[PROVIDED INFORMATION Boundary: Start]
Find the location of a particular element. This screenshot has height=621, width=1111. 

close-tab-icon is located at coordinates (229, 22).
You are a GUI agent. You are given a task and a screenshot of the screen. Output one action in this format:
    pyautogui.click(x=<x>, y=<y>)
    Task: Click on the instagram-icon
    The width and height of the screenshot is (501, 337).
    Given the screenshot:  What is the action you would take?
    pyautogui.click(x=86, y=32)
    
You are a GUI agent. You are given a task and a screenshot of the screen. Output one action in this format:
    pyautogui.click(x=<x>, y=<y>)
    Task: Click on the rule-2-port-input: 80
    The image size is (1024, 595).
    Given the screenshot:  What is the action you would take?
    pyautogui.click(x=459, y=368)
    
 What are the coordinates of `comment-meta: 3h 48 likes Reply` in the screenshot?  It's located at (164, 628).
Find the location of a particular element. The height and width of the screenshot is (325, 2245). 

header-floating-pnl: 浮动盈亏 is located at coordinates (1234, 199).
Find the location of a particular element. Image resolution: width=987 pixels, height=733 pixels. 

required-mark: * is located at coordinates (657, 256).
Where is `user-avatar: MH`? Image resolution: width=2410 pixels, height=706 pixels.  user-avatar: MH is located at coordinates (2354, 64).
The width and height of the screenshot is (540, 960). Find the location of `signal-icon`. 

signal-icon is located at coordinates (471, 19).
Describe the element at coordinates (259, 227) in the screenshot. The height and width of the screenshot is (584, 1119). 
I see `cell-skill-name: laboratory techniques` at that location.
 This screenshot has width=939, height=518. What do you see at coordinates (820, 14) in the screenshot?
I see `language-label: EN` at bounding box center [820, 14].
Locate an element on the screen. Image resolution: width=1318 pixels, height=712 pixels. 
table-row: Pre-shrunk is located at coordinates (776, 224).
[PROVIDED INFORMATION Boundary: End]
# [WHAT THIS TASK INVOLVES]
Could you update the listing above by changing every "GUI agent" to "desktop assistant" and leaving all other text unchanged?

# [OUTPUT]
Find the location of a particular element. This screenshot has height=621, width=1111. 

close-tab-icon is located at coordinates (229, 22).
You are a desktop assistant. You are given a task and a screenshot of the screen. Output one action in this format:
    pyautogui.click(x=<x>, y=<y>)
    Task: Click on the instagram-icon
    The width and height of the screenshot is (501, 337).
    Given the screenshot:  What is the action you would take?
    pyautogui.click(x=86, y=32)
    
You are a desktop assistant. You are given a task and a screenshot of the screen. Output one action in this format:
    pyautogui.click(x=<x>, y=<y>)
    Task: Click on the rule-2-port-input: 80
    The image size is (1024, 595).
    Given the screenshot:  What is the action you would take?
    pyautogui.click(x=459, y=368)
    
 What are the coordinates of `comment-meta: 3h 48 likes Reply` in the screenshot?  It's located at (164, 628).
Find the location of a particular element. The height and width of the screenshot is (325, 2245). 

header-floating-pnl: 浮动盈亏 is located at coordinates (1234, 199).
Find the location of a particular element. Image resolution: width=987 pixels, height=733 pixels. 

required-mark: * is located at coordinates (657, 256).
Where is `user-avatar: MH`? Image resolution: width=2410 pixels, height=706 pixels.  user-avatar: MH is located at coordinates (2354, 64).
The width and height of the screenshot is (540, 960). Find the location of `signal-icon`. 

signal-icon is located at coordinates (471, 19).
Describe the element at coordinates (259, 227) in the screenshot. The height and width of the screenshot is (584, 1119). 
I see `cell-skill-name: laboratory techniques` at that location.
 This screenshot has width=939, height=518. What do you see at coordinates (820, 14) in the screenshot?
I see `language-label: EN` at bounding box center [820, 14].
Locate an element on the screen. Image resolution: width=1318 pixels, height=712 pixels. 
table-row: Pre-shrunk is located at coordinates (776, 224).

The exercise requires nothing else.